▶ PROBLEM TO SOLVE: From the entries that follow, pick out all lines holding "agent".

INPUT MATERIAL section start

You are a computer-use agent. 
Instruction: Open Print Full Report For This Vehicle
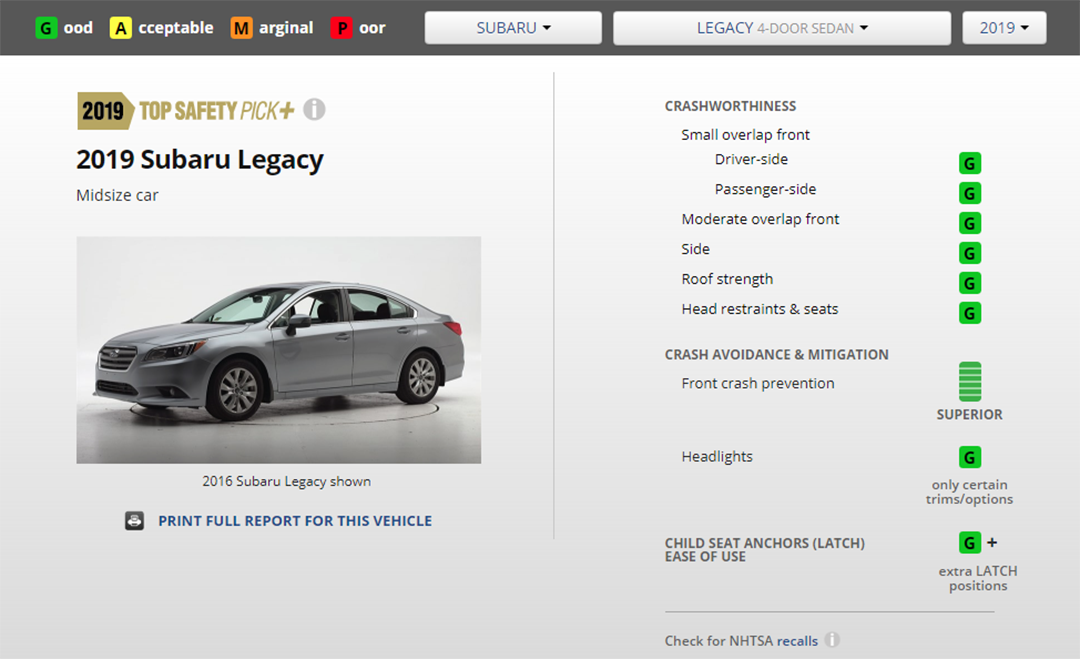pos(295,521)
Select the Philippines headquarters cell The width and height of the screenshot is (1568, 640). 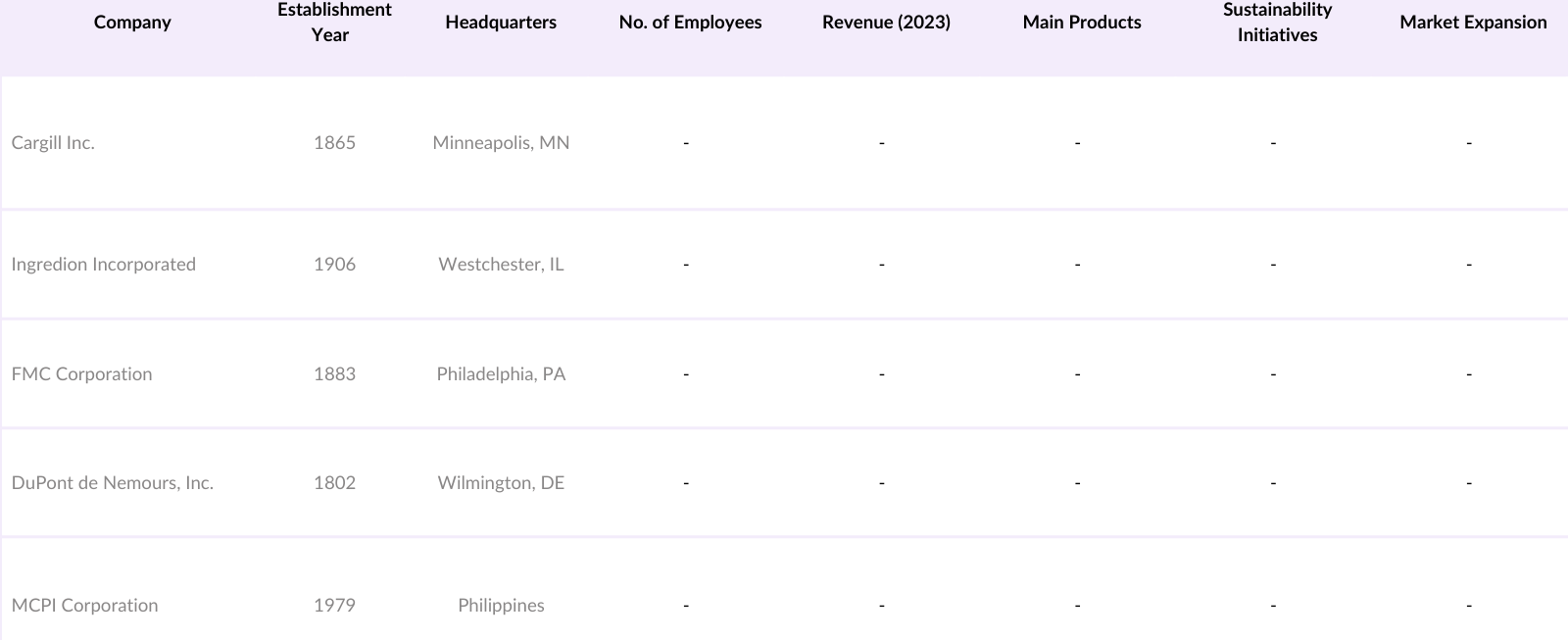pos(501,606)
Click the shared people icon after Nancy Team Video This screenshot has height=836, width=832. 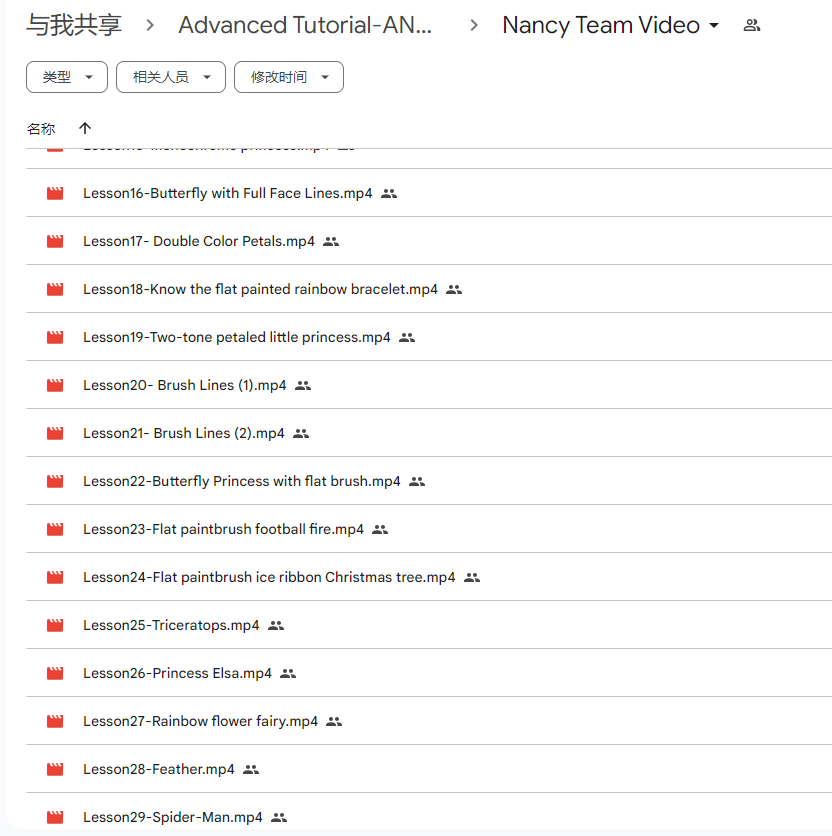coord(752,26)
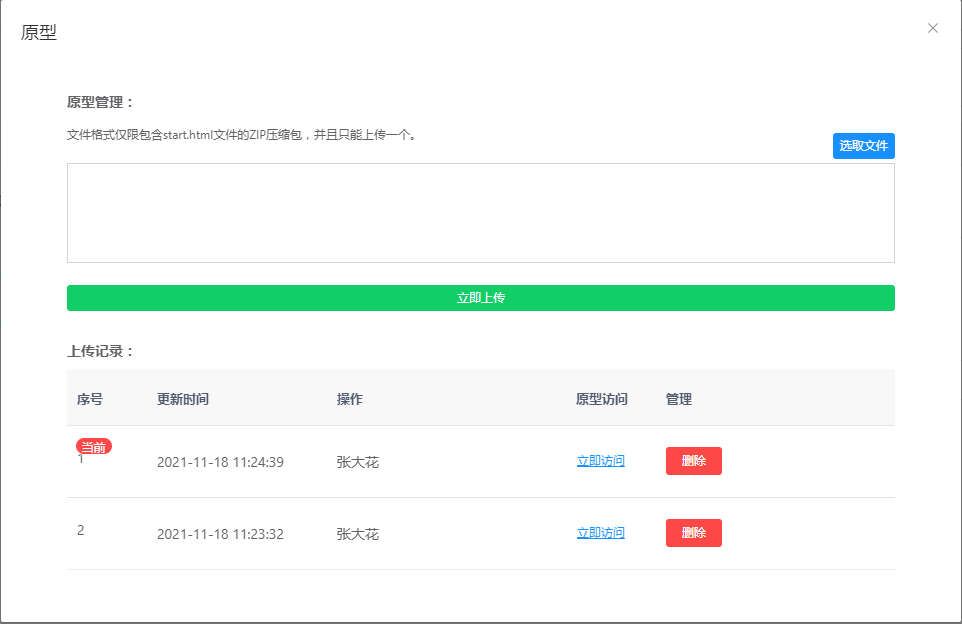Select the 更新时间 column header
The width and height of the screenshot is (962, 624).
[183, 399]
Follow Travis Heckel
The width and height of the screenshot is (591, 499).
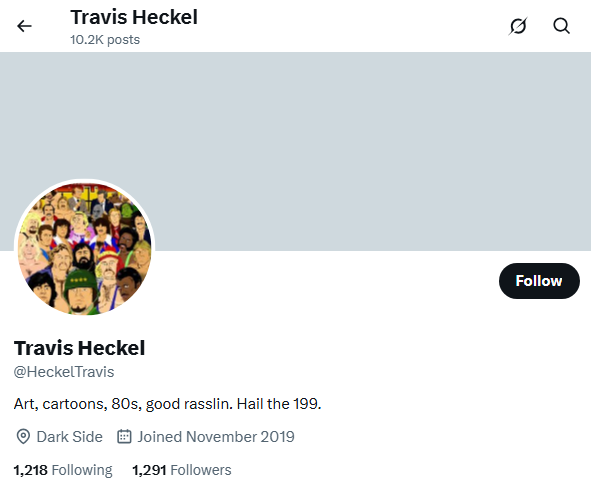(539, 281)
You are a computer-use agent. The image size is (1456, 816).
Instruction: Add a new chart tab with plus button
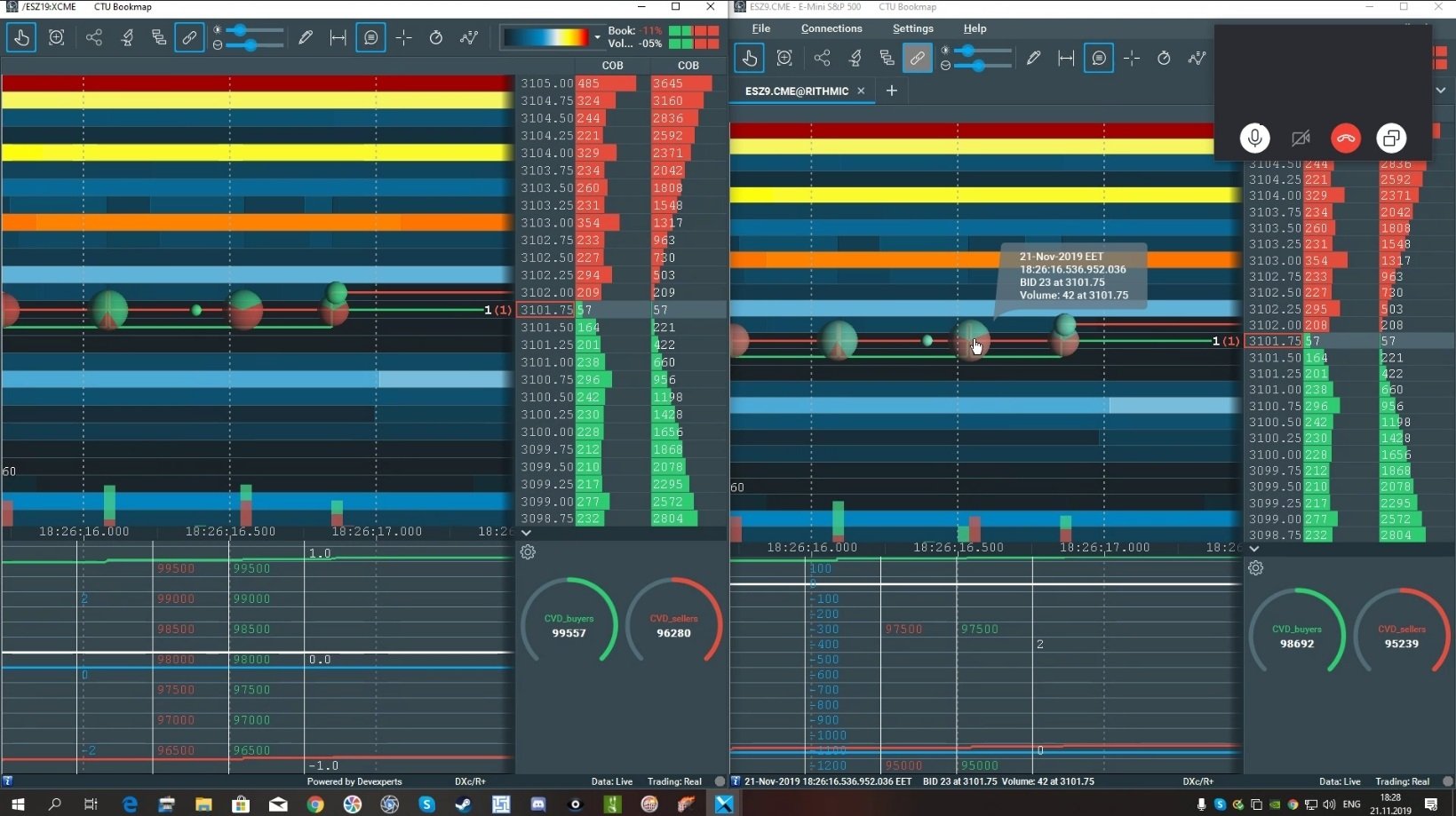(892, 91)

INPUT MATERIAL section end

▶ ANSWER SECTION:
You are a computer-use agent. 
You are a computer-use agent. The image size is (1456, 816).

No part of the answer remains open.